In All the Light We Cannot See, the blind French girl Marie-Laure Leblanc is reading the novel in braille, sometimes alone, sometimes to her uncle, and sometimes into the microphone of an old short-wave radio transmitter. Captain Nemo and his submarine Nautilus become an important motif in the book. For me, the inclusion of Jules Verne’s story was a bit haunting since the novel, and even the Disney movie adaptation released in 1954, was one of my favorite novels. In fact, I think I ended up reading most of Jules Verne’s work.
I knew the story first from the film because, in 1954, I wasn’t capable of reading a Jules Verne book. That’s just as well inasmuch as the first English translations were a mess.
A friend of mine in grade school also loved the movie, so much that we ended up building a miniature Nautilus in his basement where we gave “tours” of various voyages to adults willing to pay five or ten cents depending on the length of the voyage.
I loved the accuracy of short-wave radio scenes in All the Light We Cannot See because I was once a ham radio operator. I built my own transmitter and used a 1940s-era short-wave receiver. It was always fun late at night, talking to people around the world as well as listening to commercial broadcasts originating thousands of miles away. In those days, DXing was popular and we prided ourselves in identifying commercial broadcasts, telling the stations what we heard, and getting a postcard by mail that verified we had heard the station on the date and time we said we did.
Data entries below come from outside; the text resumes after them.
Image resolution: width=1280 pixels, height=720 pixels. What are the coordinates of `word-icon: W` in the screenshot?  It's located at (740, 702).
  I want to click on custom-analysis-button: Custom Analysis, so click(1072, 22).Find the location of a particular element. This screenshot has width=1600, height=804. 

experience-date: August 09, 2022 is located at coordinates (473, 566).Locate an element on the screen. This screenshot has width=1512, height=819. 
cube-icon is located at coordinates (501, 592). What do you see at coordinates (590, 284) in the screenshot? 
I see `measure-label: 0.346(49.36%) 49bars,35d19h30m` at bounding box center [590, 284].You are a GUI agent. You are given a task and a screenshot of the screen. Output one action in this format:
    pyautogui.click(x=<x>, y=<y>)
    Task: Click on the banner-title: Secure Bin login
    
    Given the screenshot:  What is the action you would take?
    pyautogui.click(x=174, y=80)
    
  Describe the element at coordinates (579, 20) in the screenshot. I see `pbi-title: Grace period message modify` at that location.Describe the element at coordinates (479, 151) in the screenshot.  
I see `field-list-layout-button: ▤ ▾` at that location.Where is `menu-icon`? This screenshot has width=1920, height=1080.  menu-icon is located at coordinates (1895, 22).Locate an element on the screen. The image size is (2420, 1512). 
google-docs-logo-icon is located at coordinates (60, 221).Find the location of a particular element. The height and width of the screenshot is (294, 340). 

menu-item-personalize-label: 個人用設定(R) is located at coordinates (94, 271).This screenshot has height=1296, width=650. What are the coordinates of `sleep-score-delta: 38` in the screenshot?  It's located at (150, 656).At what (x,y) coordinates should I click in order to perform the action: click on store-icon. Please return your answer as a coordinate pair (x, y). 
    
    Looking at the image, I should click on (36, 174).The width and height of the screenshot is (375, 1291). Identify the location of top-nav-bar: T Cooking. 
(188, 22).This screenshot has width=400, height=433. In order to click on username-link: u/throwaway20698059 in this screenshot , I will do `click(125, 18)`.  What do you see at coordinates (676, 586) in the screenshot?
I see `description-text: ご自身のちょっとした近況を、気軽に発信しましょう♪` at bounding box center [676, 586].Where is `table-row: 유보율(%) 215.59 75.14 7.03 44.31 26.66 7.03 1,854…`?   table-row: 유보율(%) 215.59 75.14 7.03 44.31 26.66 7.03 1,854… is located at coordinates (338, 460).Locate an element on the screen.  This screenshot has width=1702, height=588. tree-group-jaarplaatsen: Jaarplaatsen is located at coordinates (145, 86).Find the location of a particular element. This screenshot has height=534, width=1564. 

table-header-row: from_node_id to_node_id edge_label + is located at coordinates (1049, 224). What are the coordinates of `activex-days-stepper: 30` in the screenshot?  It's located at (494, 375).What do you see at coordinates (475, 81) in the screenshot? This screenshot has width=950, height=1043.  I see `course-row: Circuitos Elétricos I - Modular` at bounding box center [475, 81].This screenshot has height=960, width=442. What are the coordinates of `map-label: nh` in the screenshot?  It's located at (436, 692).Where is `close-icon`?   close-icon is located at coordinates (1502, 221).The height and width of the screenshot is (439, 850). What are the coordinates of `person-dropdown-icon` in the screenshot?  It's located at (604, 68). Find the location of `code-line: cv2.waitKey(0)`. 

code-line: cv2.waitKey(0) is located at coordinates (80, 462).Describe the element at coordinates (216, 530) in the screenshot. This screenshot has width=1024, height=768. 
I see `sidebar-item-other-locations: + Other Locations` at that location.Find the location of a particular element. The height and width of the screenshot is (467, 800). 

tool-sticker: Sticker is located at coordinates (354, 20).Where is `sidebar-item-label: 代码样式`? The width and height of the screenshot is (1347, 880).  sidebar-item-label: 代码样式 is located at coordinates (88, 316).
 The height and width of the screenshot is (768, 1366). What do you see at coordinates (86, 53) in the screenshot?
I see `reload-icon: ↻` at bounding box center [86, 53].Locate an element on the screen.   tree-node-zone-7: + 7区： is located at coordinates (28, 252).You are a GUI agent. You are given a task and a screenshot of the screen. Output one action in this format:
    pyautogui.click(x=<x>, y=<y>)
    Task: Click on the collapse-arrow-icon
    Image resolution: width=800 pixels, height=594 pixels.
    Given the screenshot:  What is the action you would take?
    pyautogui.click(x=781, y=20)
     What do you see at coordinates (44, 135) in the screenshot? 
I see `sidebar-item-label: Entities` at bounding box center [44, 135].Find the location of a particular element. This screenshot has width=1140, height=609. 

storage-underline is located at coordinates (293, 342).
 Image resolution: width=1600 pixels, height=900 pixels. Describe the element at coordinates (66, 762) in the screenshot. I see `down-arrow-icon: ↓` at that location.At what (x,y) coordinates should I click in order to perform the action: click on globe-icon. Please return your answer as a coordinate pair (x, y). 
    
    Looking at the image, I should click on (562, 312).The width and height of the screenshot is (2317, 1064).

I finally gave away that old SuperPro short-wave receiver a few years ago to a ham radio operator who was likely to repair it and get it working again.
Best I can tell, the current version of Jules Verne’s novel offered on Amazon might well be the best English translation yet. My feeling is that it’s a lot more accurate than earlier English translations. I know the story only too well because I have lived with it, one way or another, for almost seventy years.